I saw her for a fraction of a second. She appeared and disappeared with the blink of an eye. The image of her was so fleeting that anyone could have claimed that I imagined her. I knew I didn’t though because it was so clearly her. She still had the same cloudy, blue-green eyes and the curtain of black hair. After billions of years searching for her, I had found her and lost her.
I soon realized that the Higgs boson didn’t want to be seen and she didn’t want to be understood. She carried the entire universe, but she didn’t want anyone to carry her, and I didn’t know why she would want that. I wouldn’t be able to carry the universe for her, but I could carry the fact that she is carrying the universe. She gave me meaning and I wanted desperately to be able to give her meaning too.
I sank into this deep depression, and for billions of years, I wandered around the universe without purpose. However, at the end of the Stelliferous era and the beginning of the Degenerative era, I realized that I had to get over the Higgs boson. Nothing lasts forever, not even the stars, so I better see and do everything before the universe came to an end. There were two brothers—Entropy and Time, and they were slowly killing the universe one star at a time.

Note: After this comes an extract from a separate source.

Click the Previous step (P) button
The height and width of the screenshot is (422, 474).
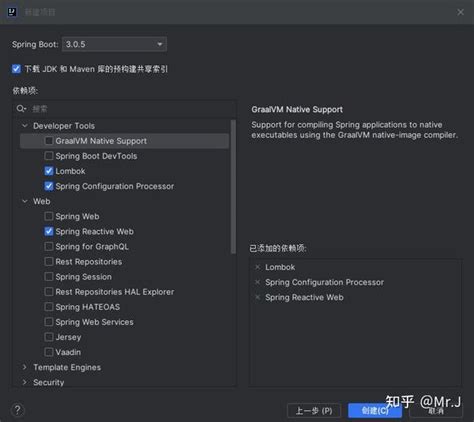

As I travelled the universe learning and creating, all of the stars dimmed and flickered out one by one. All that remained of the bonfire was a few dead and dying embers. I thought I was giving my life meaning by creating and learning about beautiful things, but I soon realized that my meaning would eventually die with the rest of the universe.

When the last star died, my meaning sank into black holes and so did everybody else’s meaning. The universe floated further down the river Lethe until everything sank down the ultimate black hole—oblivion. All information was lost and I sat on a dry husk of a planet, or at least I think it was a planet. Everything was dark, full dark, and there were no stars, no light, just awareness.

I remembered the Higgs boson and how I thought she gave everything meaning. Now I realized that she didn’t. Mass is not meaning and neither is existence. The only reason she still existed was because I was here, floating in the darkness and aware about the past and present.

I could see her face so clearly even though it was dark. Her black hair was pulled back, showing blue-green eyes that were no longer cloudy, and she was smiling. We embraced each other and when the universe fell into the perfect darkness that was Heat Death, we still didn’t let go.


The author's comments:
Told from the perspective of an eternal narrator. Hope you enjoy learning about the Higgs Boson as much as I did!